I encourage you to forage for many good cookbooks

I encourage you to forage for many good cookbooks

I’ve picked up a cookbook I want to share with you, the genius of which I think you’ll appreciate when I tell you the basis of many of the recipes: cereal milk.

The cookbook is by Christina Tosi, and it’s titled “Momofuku Milk Bar,” which is the name of the dessert arm of Momofuku Noodle Bar in New York City. Tosi set up the desserts at the restaurant at Noodle Bar owner David Chang’s insistence from things on hand in the basement after trying and perfecting concoctions at home.

The genius is in the recipes. They use a technique that makes perfect sense and leaves you wondering why you didn’t think of it yourself. The milk used in the cakes, cookies and other sweet treats is first used to soak sweetened cereal.

Remember when you were a kid — or if you’re like me about cereal, yesterday morning — and you ate the cereal and there was all that super sweet milk in the bottom? Tosi is a huge fan of cereal, as all smart people are, and she employs those flavors in her creations. So as soon as you take a bite, you not only get something delicious, but also are instantly transported by taste memory to your childhood, sitting at the kitchen table with a bowl of Fruity Pebbles while Mom fussed over dishes in the background.

Chang loved the idea so much he started bottling and selling sweetened cereal milk under the restaurant’s brand name.

There are recipes for sweet corn cereal milk ice cream pie, chocolate-chocolate cookies — which my wife made the day the book arrived in the mail, and they’re incredible — and cereal infused birthday layer cake. The book is chock-full of illustrations and excellent commentary with detailed, reassuring recipes.

There’s also savory genius, like the bagels with a schmear on the go: The bagels get a stuffing of bacon, cream cheese and scallions where the hole should be, so you can eat the thing on the go without the mess or the need for a plate. They’re incredible.

There seem to be a lot of cookbooks suddenly appearing on the radar of which I was unaware, most of them annoyingly in the $45 and up range. There’s one I’d missed by Anthony Bourdain, one from the Momofuku Noodle Bar and another from Masaharu Morimoto, probably the greatest living chef in the world. They’ll have to be procured, somehow.

We also have grabbed another by Tosi, an older one from Morimoto and one from a chef merging Southern U.S. and Indian cuisine by Asha Gomez. You can never have too many cookbooks.

The thing about the recipes, which cooks are so careful to prepare, test and record for us, is that they often give us the road maps to recreate some of the best dishes to be had, which they serve in their own successful eateries.

Some are just too intimidating for most of us, like the gorgeous books from Thomas Keller, but most, if you’re careful about following instructions exactly, will give you a dinner table worth celebrating with friends.

The exception among recently published cookbooks are those by Gordon Ramsay. Follow the instructions exactly, I’ve found, and you’re the butt of some Ramsayan joke.

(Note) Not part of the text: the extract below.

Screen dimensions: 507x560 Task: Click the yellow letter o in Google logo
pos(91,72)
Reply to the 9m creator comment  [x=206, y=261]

I don’t know why a chef would want readers to fail so miserably. The proportions seem tossed off while preoccupied with something else, and the cooking times are preposterous. There’s no way you can get a Beef Wellington done in 15 minutes.

I encourage you to forage for good cookbooks. There are an awful lot of excellent ones out there, and the cooking adventures they offer will fill your weekends deliciously for the rest of the year.